<<<<

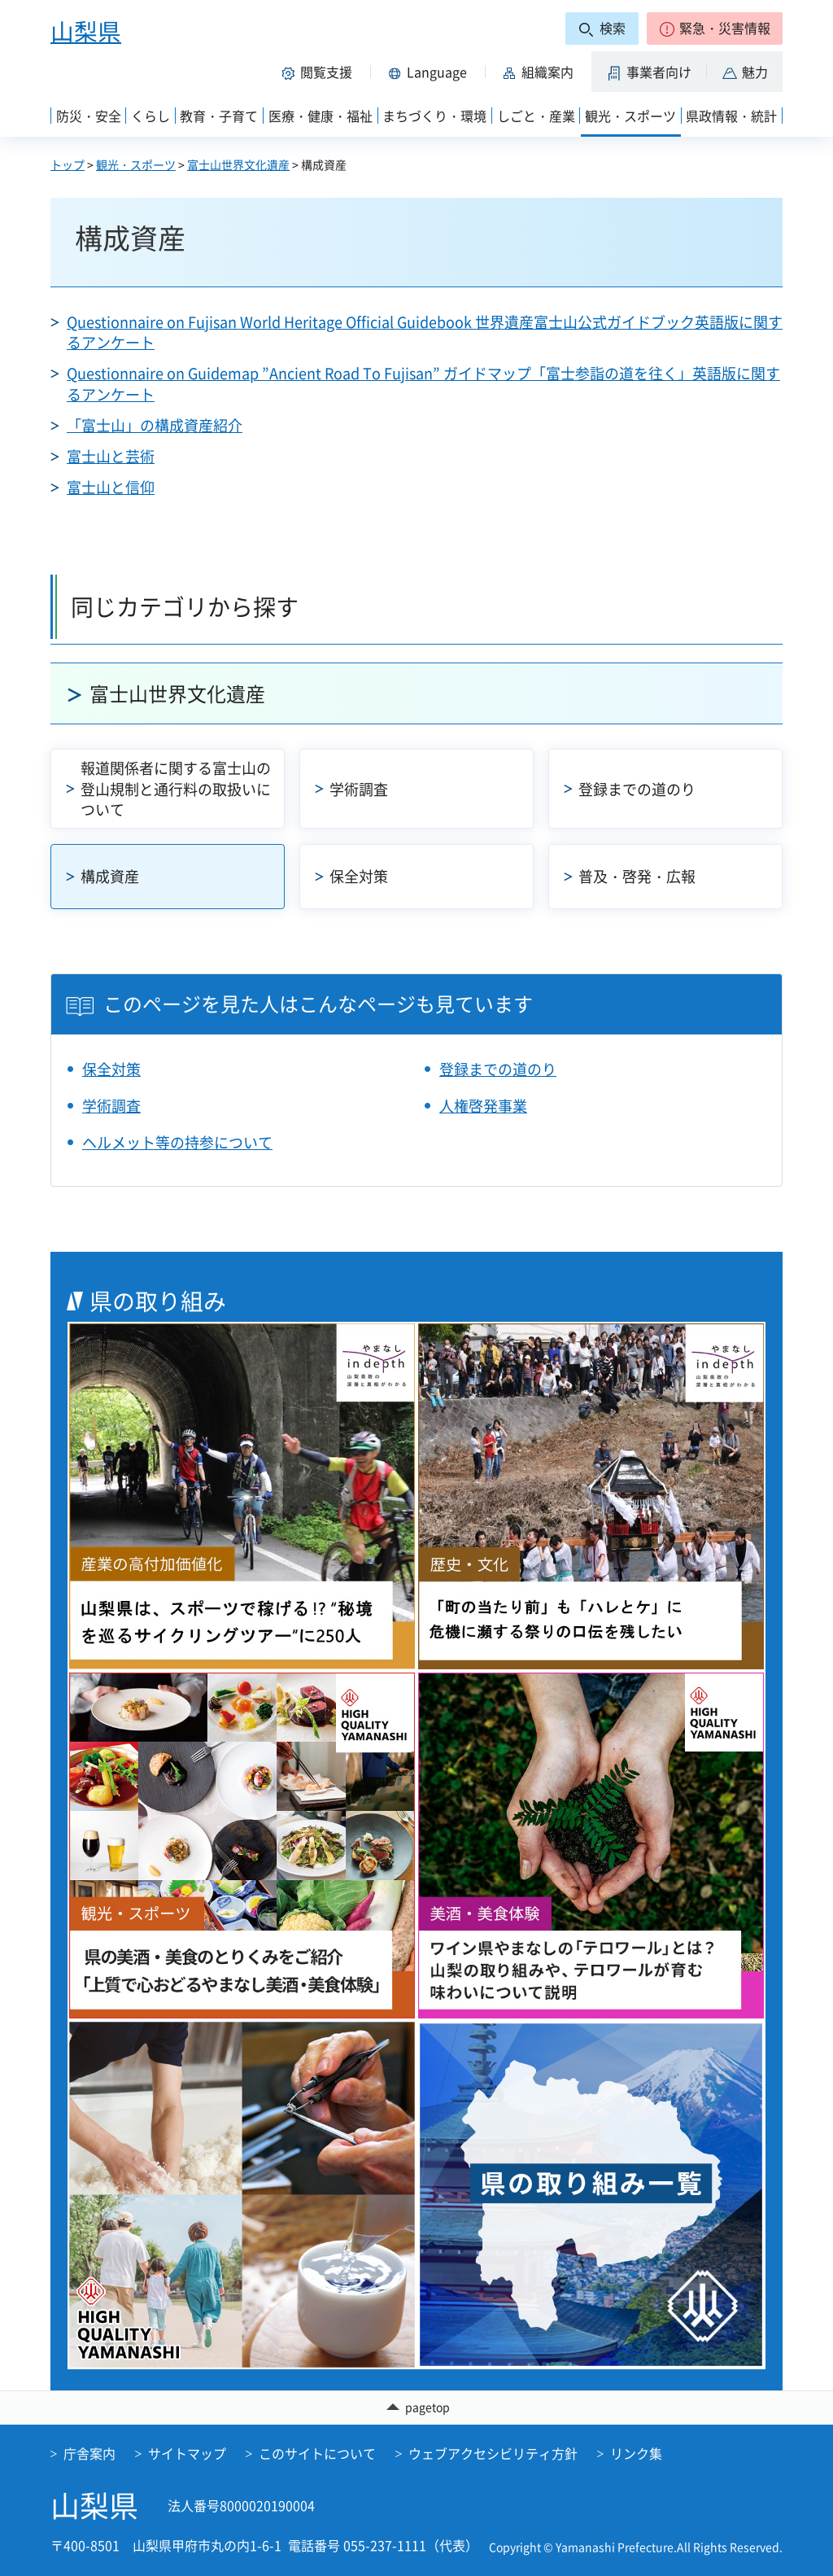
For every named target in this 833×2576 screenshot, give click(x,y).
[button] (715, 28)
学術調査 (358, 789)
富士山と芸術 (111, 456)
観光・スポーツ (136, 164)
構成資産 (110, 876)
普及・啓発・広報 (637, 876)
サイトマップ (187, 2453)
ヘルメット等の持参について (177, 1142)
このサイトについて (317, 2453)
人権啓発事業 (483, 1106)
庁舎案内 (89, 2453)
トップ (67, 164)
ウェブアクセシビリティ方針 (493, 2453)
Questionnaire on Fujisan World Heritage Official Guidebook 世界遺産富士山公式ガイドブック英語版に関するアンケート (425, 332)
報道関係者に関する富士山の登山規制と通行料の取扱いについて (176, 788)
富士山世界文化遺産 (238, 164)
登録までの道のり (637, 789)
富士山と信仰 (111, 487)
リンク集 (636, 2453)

>>>>
<<<<

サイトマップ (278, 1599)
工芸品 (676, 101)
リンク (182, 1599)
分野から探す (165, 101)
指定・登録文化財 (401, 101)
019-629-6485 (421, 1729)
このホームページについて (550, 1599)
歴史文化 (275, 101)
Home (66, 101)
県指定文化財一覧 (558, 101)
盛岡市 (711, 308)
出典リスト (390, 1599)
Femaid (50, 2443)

>>>>
<<<<

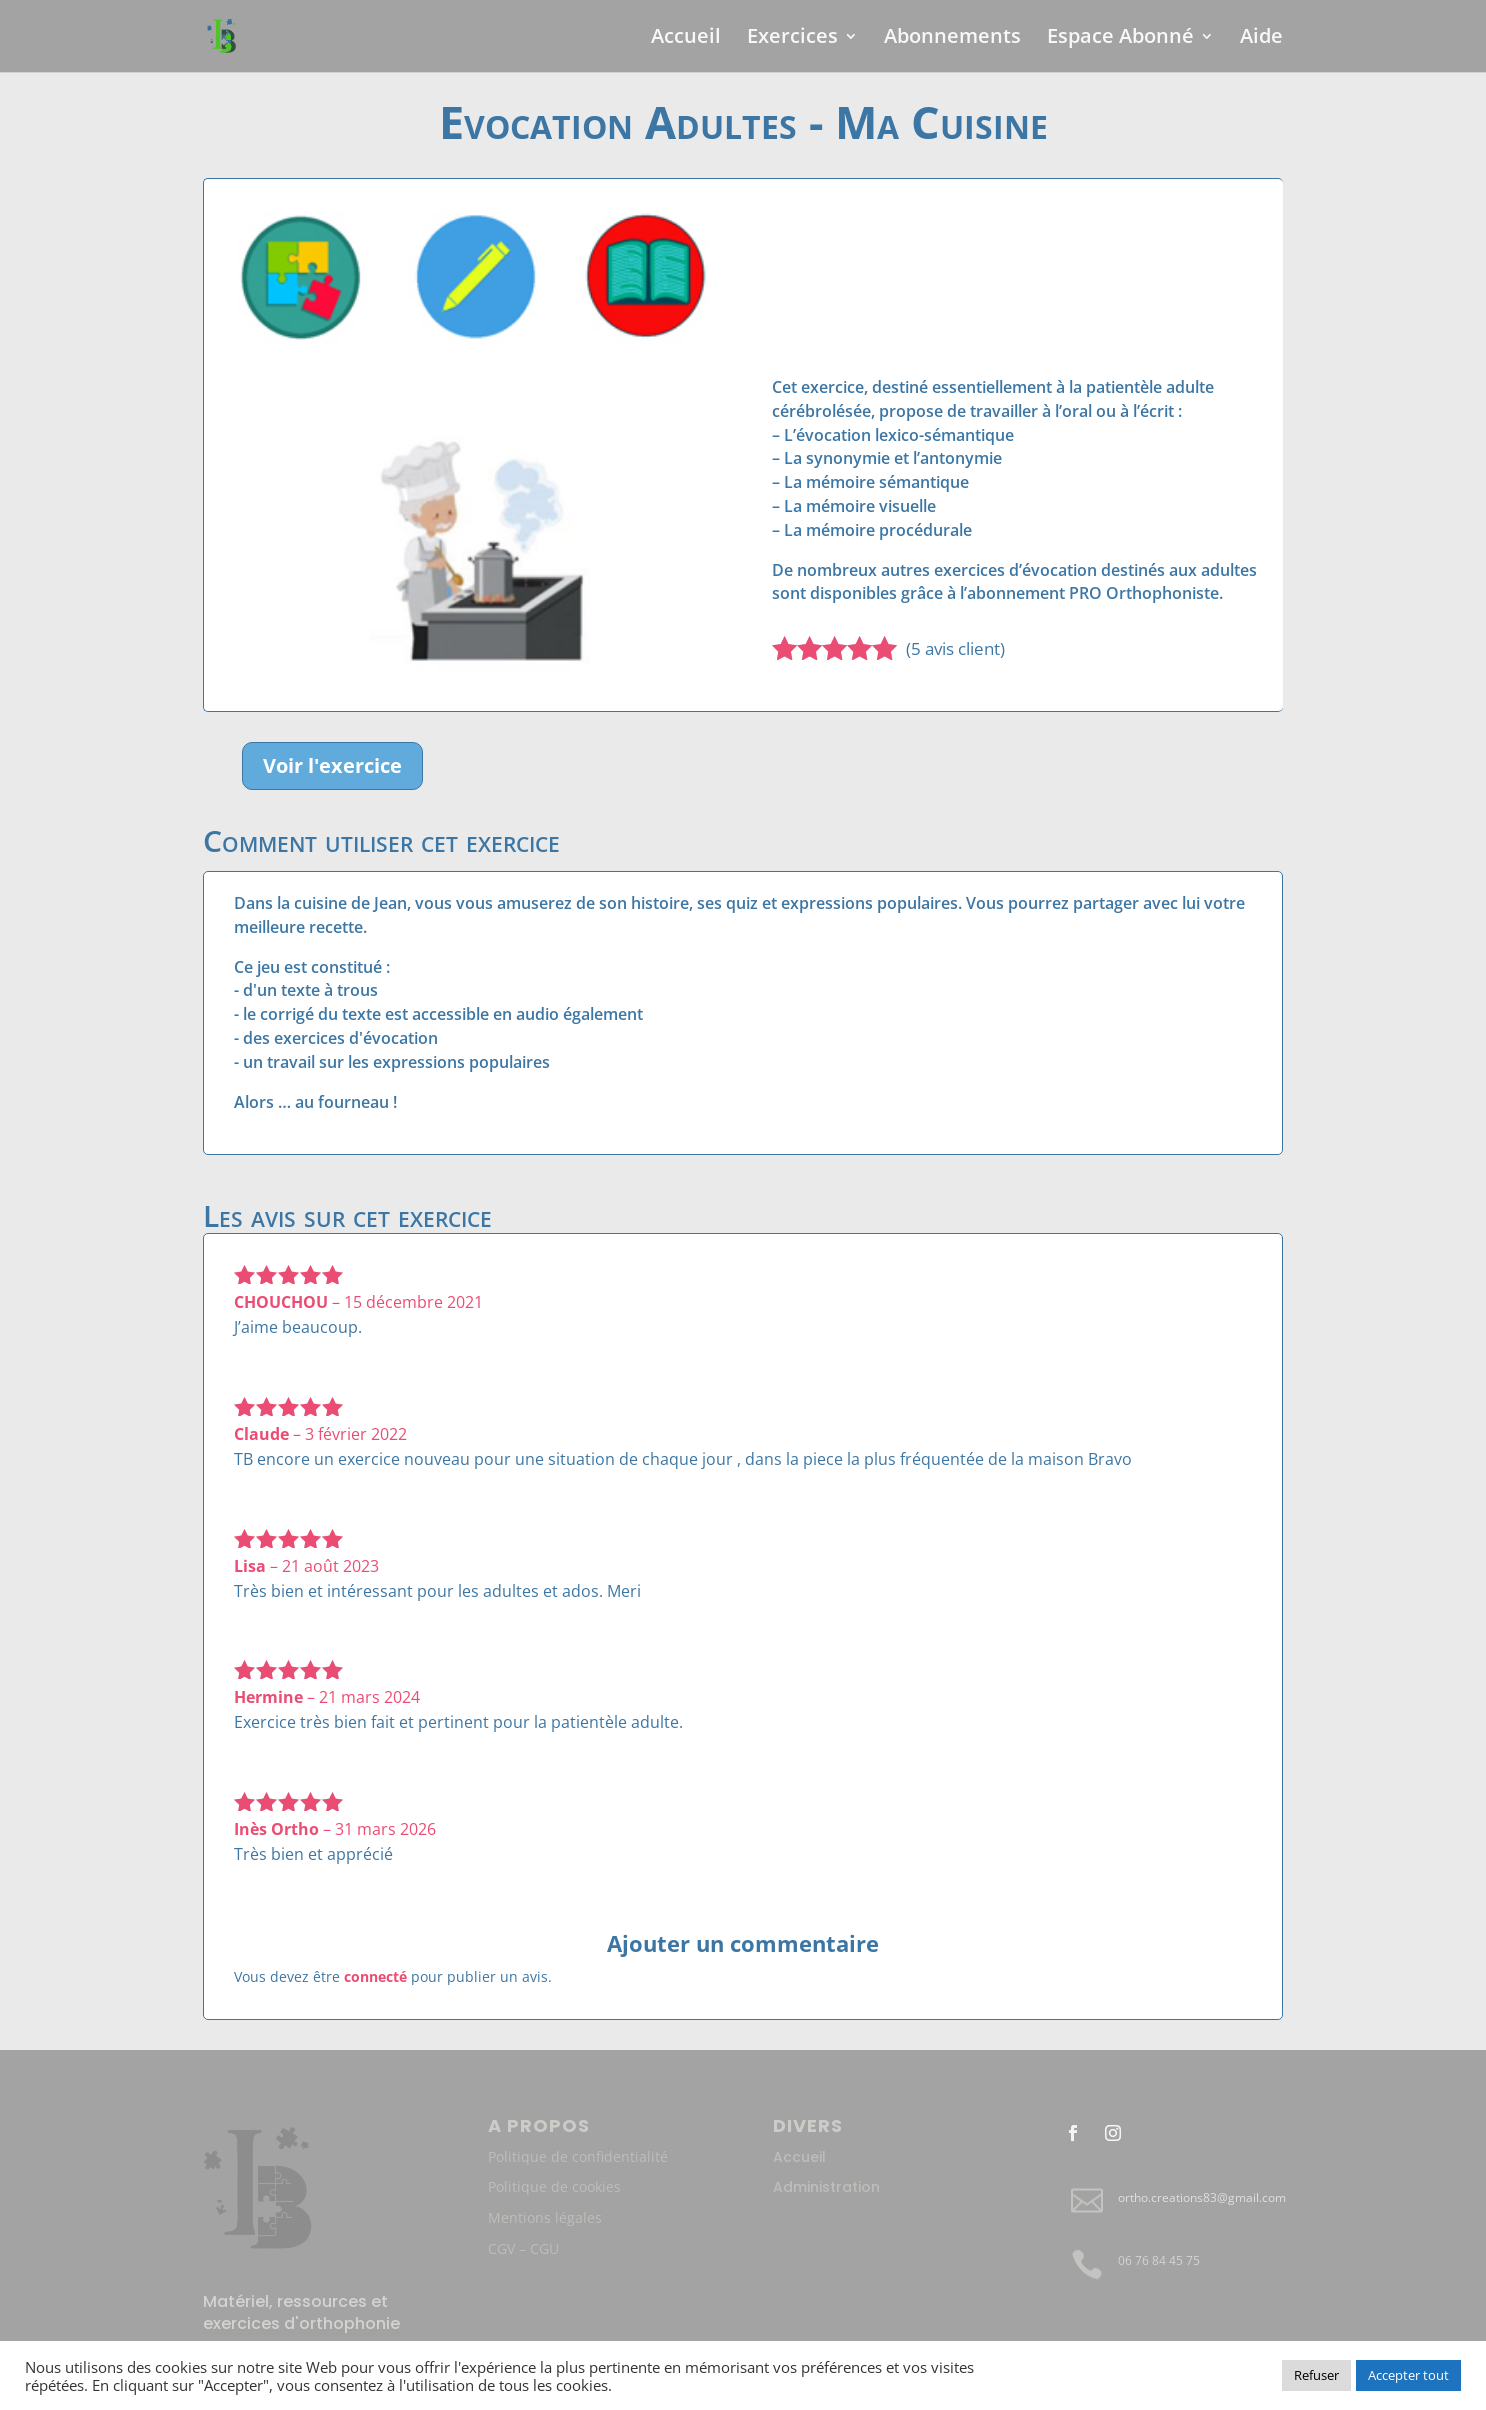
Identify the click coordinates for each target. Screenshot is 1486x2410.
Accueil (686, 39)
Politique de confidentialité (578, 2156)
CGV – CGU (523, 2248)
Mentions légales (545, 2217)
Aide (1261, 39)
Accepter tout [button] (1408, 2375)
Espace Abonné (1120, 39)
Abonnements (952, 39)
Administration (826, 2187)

>>>>

→ Directions for this task: Arrange the entries from the line with "For every named" up to and including the line with "リンク集 (636, 2453)" as a JSON list of strings, one string per line and blank lines omitted.

→ Final answer:
[
  "For every named target in this 833×2576 screenshot, give click(x,y).",
  "[button] (715, 28)",
  "学術調査 (358, 789)",
  "富士山と芸術 (111, 456)",
  "観光・スポーツ (136, 164)",
  "構成資産 (110, 876)",
  "普及・啓発・広報 (637, 876)",
  "サイトマップ (187, 2453)",
  "ヘルメット等の持参について (177, 1142)",
  "このサイトについて (317, 2453)",
  "人権啓発事業 (483, 1106)",
  "庁舎案内 (89, 2453)",
  "トップ (67, 164)",
  "ウェブアクセシビリティ方針 (493, 2453)",
  "Questionnaire on Fujisan World Heritage Official Guidebook 世界遺産富士山公式ガイドブック英語版に関するアンケート (425, 332)",
  "報道関係者に関する富士山の登山規制と通行料の取扱いについて (176, 788)",
  "富士山世界文化遺産 (238, 164)",
  "登録までの道のり (637, 789)",
  "富士山と信仰 (111, 487)",
  "リンク集 (636, 2453)"
]